観衆の殆どは好奇心だけで来た者が多かった為、目の前に広がっている惨劇に対して思わず目を指で覆うように隠し、中には泣き叫ぶ者までいた。


路地裏の袋小路には、中年の女性と思しき遺体が横たわっていた。身体中をナイフのような物で何度もさされていたのか胴体は肉塊と化し、
頭部や手足、子宮など臓器の一部も持ち去られて無くなっていた。腹部は切り開かれ、解剖されて放置された後の実験体のような状態となっており、
切り口からは静脈血と動脈血が混じり合い、深紅と黒ずんだワインレッドの不協和音を奏でながら遺体の周辺は、血の池地獄と化していた。


「誰か…………警察を…………早く警察を呼んでくれええええええ! 」


それを見た観衆の中の1人は膝がガクガクと震えだすと、一気に体の力が抜けたかのようにその場に座り込み、堪らず叫び出した。


30分程経った後、駆けつけたロンドン市警の警官によって、遺体は上から布が掛けられた状態で署へと運ばれた。
損傷が激しく、その場で遺体の身元の特定が困難となった為、司法解剖の際に詳しく調べられる事となった。
第一発見者である男は質問を受けたが、あまりにも非日常的過ぎた出来事に気が動転していたのか、
質問の最中に口から泡を吐きながら白目を剥いて、その場に倒れ込んでしまった。


大騒ぎになっている通りの反対側で、フランスパンや、野菜など色々な種類の食材が入った大きな紙袋を両手で抱えた銀髪の女性がその場を通り過ぎ、
ゆっくりと振り向いて、5分程人だかりを焦点の定まらない瞳で見つめていたが、そのまま前を向いて何事もなかったかのように再び歩きだした。

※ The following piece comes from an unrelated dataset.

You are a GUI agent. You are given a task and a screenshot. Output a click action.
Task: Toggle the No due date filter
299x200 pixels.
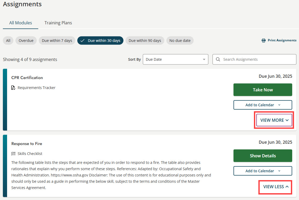point(180,40)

この惨殺事件は、翌日の新聞の一面記事となった。ロンドン市民は『切り裂きジャック』に対する恐怖で疑心暗鬼へと陥る者が続出していた。
元来霧が多く、曇りがちであった為、どんよりとした空気が流れている事が多い場所であるが、ここ一連の事件の所為か街に活気がなくなり、
尚更暗く陰湿な雰囲気に感じさせていた。


――――――事件が起きて2週間後の金曜日の午前3時頃


大通りの方には街灯はあれど、スラム街のようなこの小さな通りに街灯など無く、月明かりだけが照らしていた。
昨晩の月が満月であったからか、完全とまではいかないものの月は丸く、路地裏の袋小路でなければ仄かに明るかった。

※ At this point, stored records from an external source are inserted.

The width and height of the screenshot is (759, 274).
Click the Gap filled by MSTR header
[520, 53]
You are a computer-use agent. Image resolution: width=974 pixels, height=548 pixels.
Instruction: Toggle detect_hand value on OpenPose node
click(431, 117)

大体の人は眠りに就いている時間帯である事と、外を出歩いていたらいつ『切り裂きジャック』に殺されるか分からないという恐怖から、通りには誰もいなかった。
そんな静寂と化した下町の通りを足早に駆け抜ける1人の若い女性がいた。昼間のようにはなりたくないという焦りから道路の窪みに足をとられ、転倒してしまった。


「―――っ?! 」


立ちあがろうとした時、右足首に激しい痛みが走った。どうやら転倒した時に捻ってしまい、立ち上がる事が困難となった。


「お嬢さん、大丈夫?」

「?! 」


女性が痛みに顔を歪めている時、黒いワンピースに身を包んだ1人の女性が手を差し伸べてきた。


「こんな真夜中に1人で歩いてたら最近話題の『切り裂きジャック』とやらに襲われるわよ? 」

「あ………ありがとうございます………」


手を差し伸べた女性は、モデルのようにスラッとした高身長の女性で、肌は透き通るように白く、月明かりに照らされたプラチナシルバーの髪は、妖しく輝いていた。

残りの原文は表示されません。